A responsável, que já está na administração do Banco de Portugal desde o ano passado, não avançou mais detalhes sobre a solução para estabilizar a caixa económica. Em causa está o reforço da separação entre o banco e a associação mutualista, com a alteração dos estatutos da caixa económica, de forma a abrir o capital a outras entidades, como a Santa Casa da Misericórdia.

Elisa Ferreira, que tem a tutela da supervisão prudencial, volta ao tema em respostas a Cecília Meireles do CDS. Esclarece que o Banco de Portugal ainda foi chamado a pronunciar-se sobre a idoneidade dos acionistas da caixa económica. “Não cabe ao Banco de Portugal pronunciar-se sobre mais nada”, disse.

A administradora do Banco de Portugal acrescenta que ainda está a decorrer uma análise muito próxima dos rácios de capital e sobre a evolução da liquidez. Elisa Ferreira repete: O Montepio “não é sistémico em termos europeus, mas é prioritário para nós“, por causa das poupanças que tem. E saúda a transformação dos estatutos que permitirá a entrada de novos acionistas. Elisa Ferreira avisa Cecília Meireles que a Santa Casa não é uma entidade do Estado, mas sim privada, de interesse publico, lembrando outros casos que existem na Europa de investimento deste tipo de entidades no setor bancário.

Cá fora, em resposta aos jornalistas, a administradora do Banco de Portugal disse que o supervisor foi contactado por “diversos investidores com potencial interesse em participar no capital do Montepio”, em declarações citadas pela TSF.

O retrato do setor bancário português é hoje menos carregado do que há um ano. Elisa Ferreira destaca a desalavancagem, o aumento dos níveis de solvência, até por via de aumentos de capital realizados no BCP e Caixa Geral de Depósitos. Também o nível de ativos problemáticos nos balanços, os chamados NPL (non performing loans) está a diminuir, caiu mais de três mil milhões de euros no final de 2015, de 50 mil milhões para 47 mil milhões de euros.
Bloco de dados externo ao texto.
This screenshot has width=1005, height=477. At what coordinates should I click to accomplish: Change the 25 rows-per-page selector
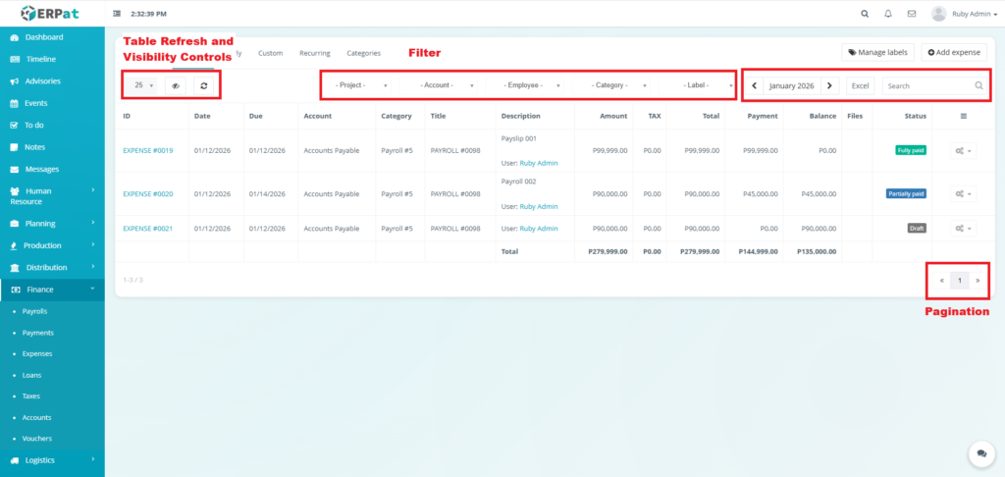pos(143,85)
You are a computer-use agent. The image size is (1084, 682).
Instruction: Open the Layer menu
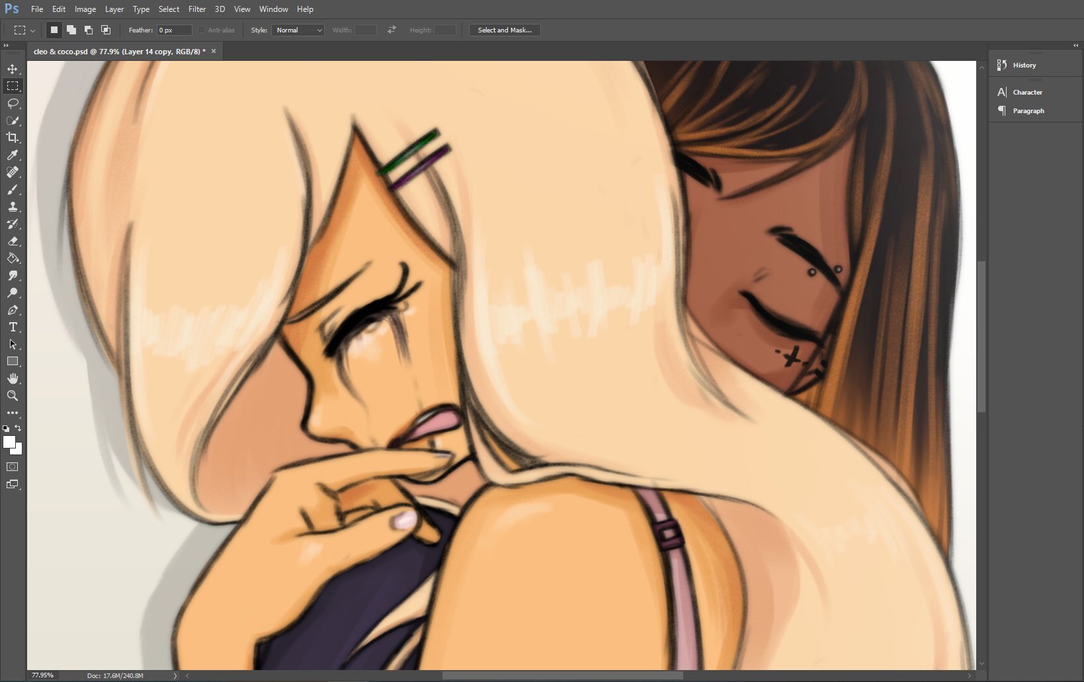(x=114, y=9)
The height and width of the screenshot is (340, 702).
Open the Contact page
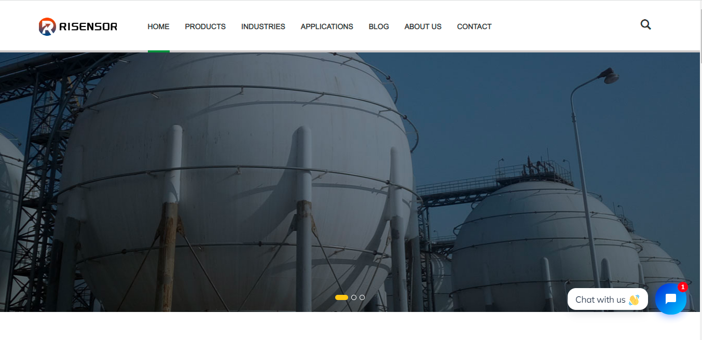tap(474, 26)
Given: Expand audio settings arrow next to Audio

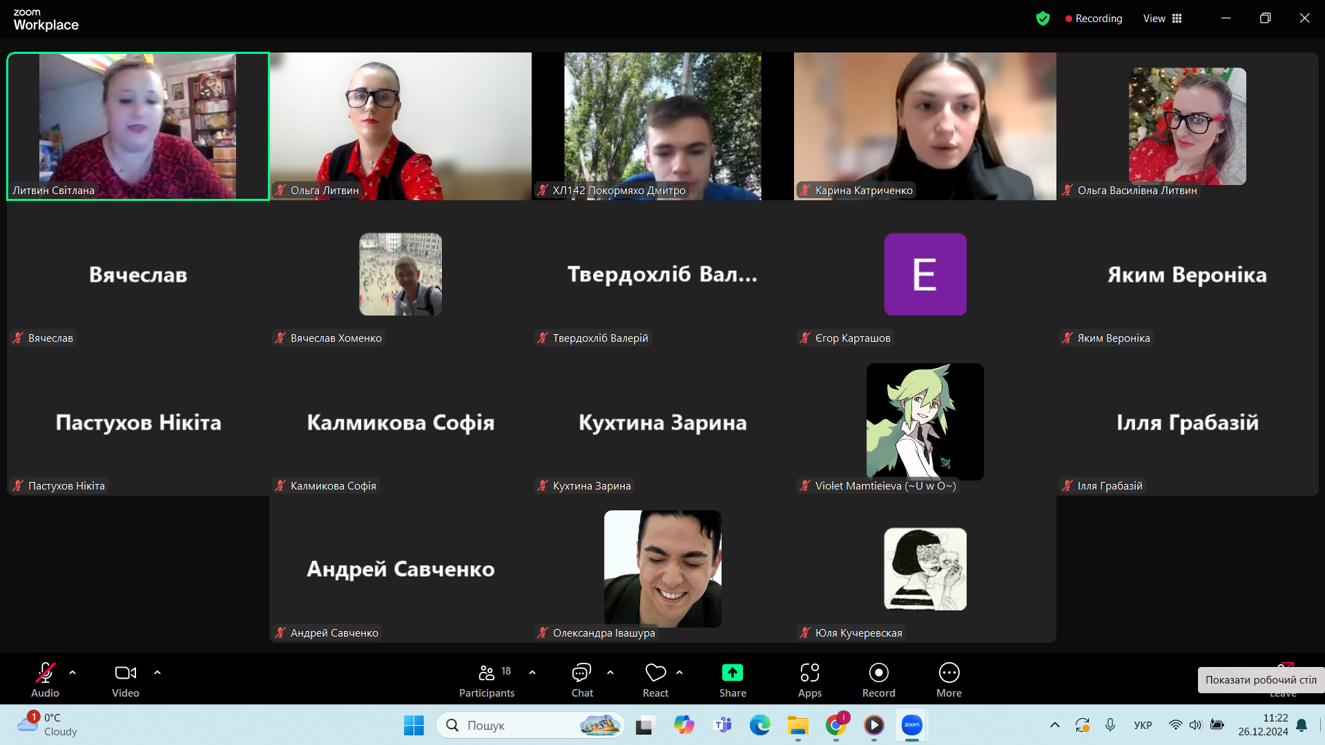Looking at the screenshot, I should (x=72, y=672).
Plataforma para gerir crédito malparado deve proteger empresas devedoras

Elisa Ferreira revelou ainda que a solução que está a ser trabalhada para o malparado tem também a preocupação de evitar transferir para a economia um “problema gravíssimo de reconhecimento de perdas que mataria as empresas”.

O que está em causa nesta plataforma de gestão partilhada de créditos em vários bancos não é só articulação entre credores para negociarem com o devedor, mas é sobretudo, no caso das PME, garantir que há instrumentos que permitam a requalificação e recapitalização das empresas, para estas se apresentem como credíveis junto da própria banca.
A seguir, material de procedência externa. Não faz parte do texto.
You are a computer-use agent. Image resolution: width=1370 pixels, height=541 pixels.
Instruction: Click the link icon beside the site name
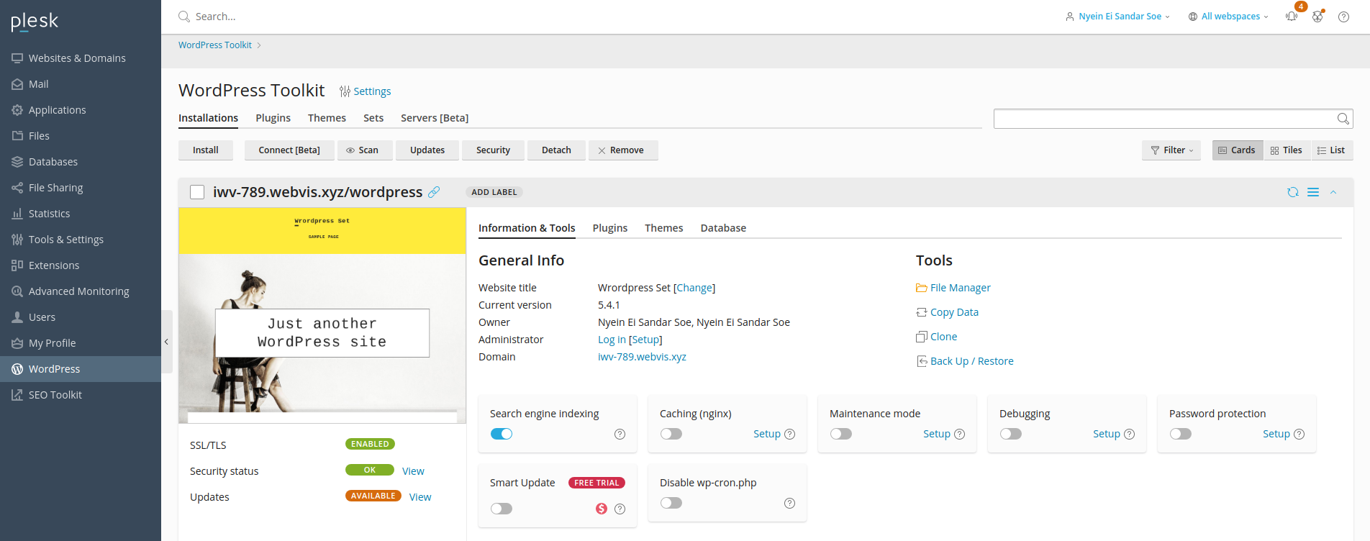pos(434,192)
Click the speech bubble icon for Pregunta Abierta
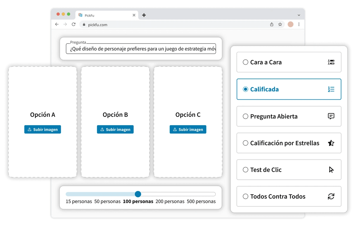 [331, 116]
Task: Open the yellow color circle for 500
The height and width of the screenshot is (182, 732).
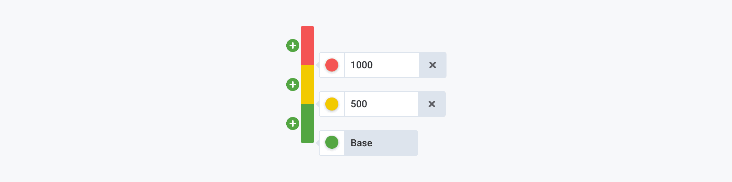Action: tap(332, 104)
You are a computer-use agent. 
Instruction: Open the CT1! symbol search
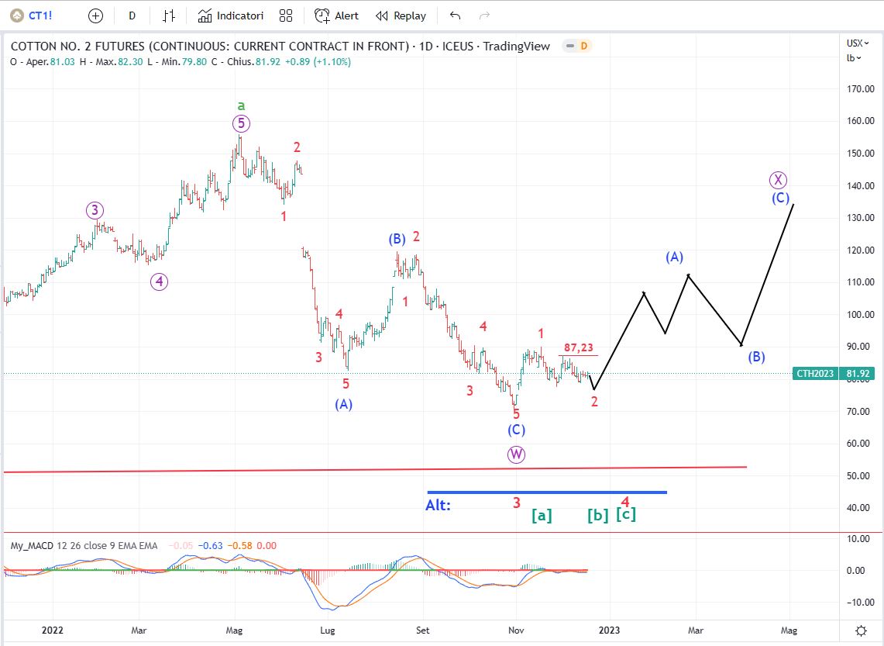point(36,16)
Elisa Ferreira diz que nas micro e pequenas empresas, 46% do volume dos créditos envolve três ou mais bancos. Qual e a margem para negociar , de um banco para outro banco, quando não tem dimensão?
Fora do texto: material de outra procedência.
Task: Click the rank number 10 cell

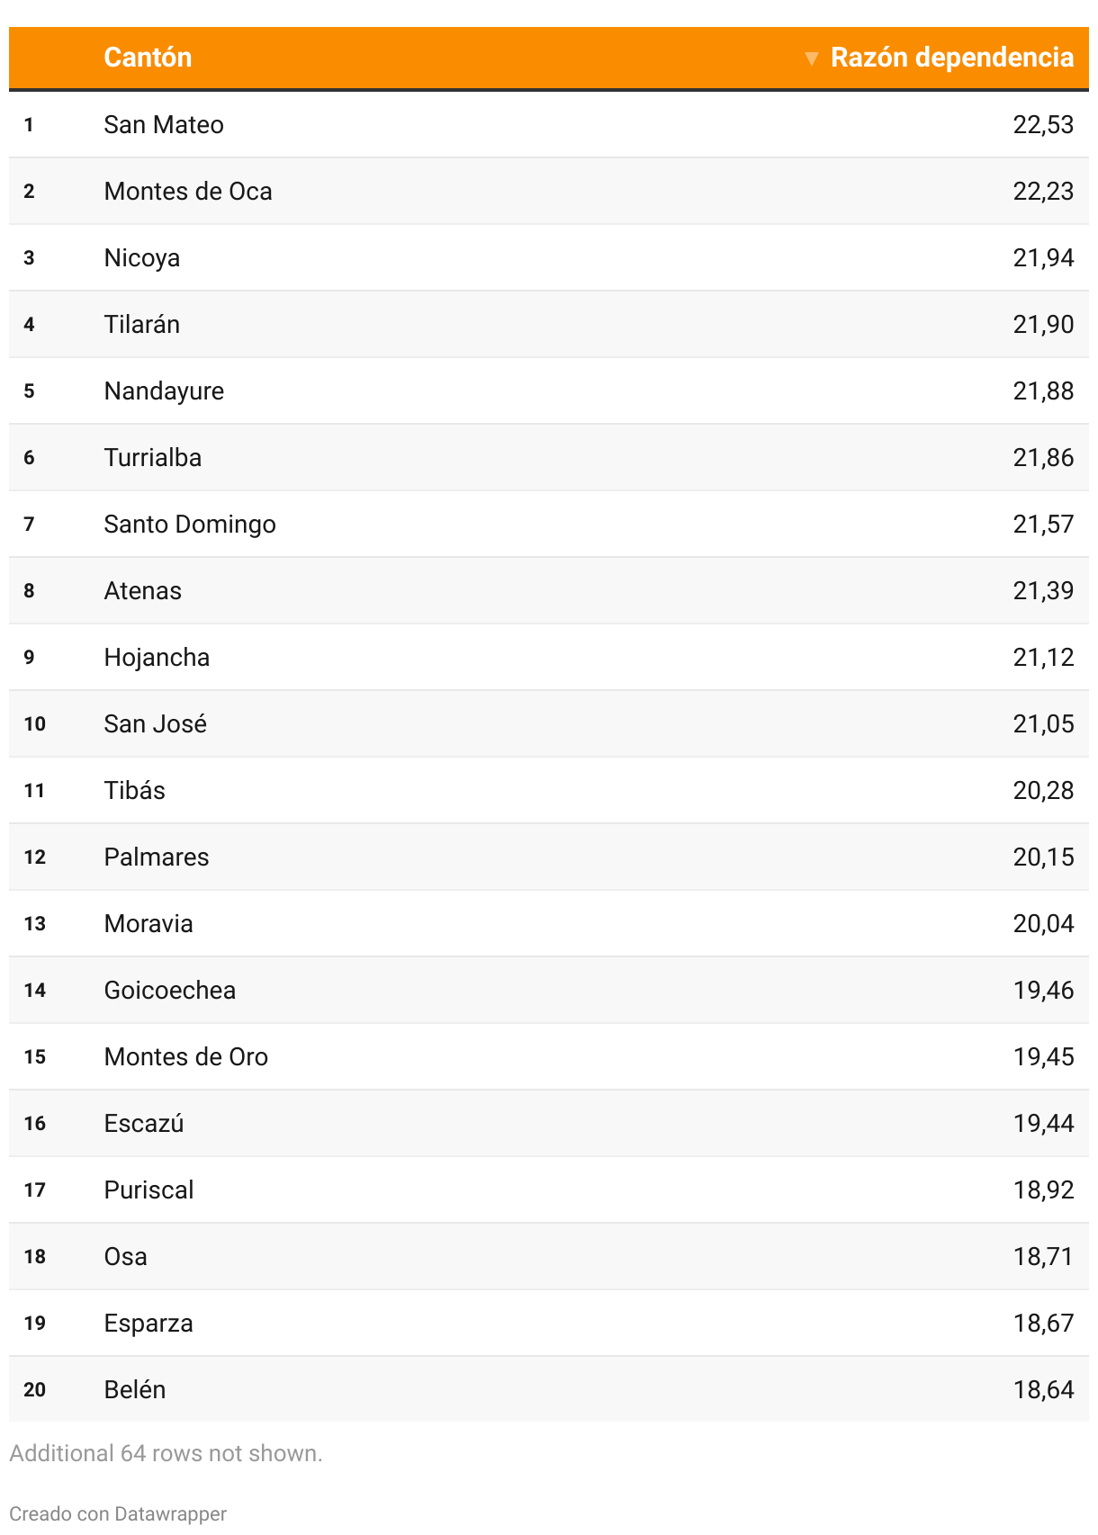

A futura vice-governadora alerta ainda para o risco que seria fazer a transferência dos ativos não produtivos em bloco para as mãos de terceiros, sobretudo quando no caso de um veículo de gestão de créditos com uma garantia de Estado por trás. Esta proteção daria uma “margem enorme para essa entidade se apropriar dos ativos ditos problemáticos (créditos a empresas) e exceder o que seria razoável para a economia”.

Ainda que o Banco de Portugal esteja a trabalhar numa solução minimalista de gestão dos créditos problemáticos, que neste modelo não sai dos balanços dos bancos nem envolve dinheiro dos contribuintes, “nada impede, que daqui a meses ou dias, haja condições para fazer transferência desse mal parado e tomadores de créditos. Mas Elisa Ferreira considera que “não é prudente de transferir pacotes de créditos sem perceber muito bem como podem ser geridos”. E avisa que no caso das empresas não financeiras, um terço do crédito malparado não corresponde a incumprimento efetivo,, mas sim a falhas ao nível do risco do devedor.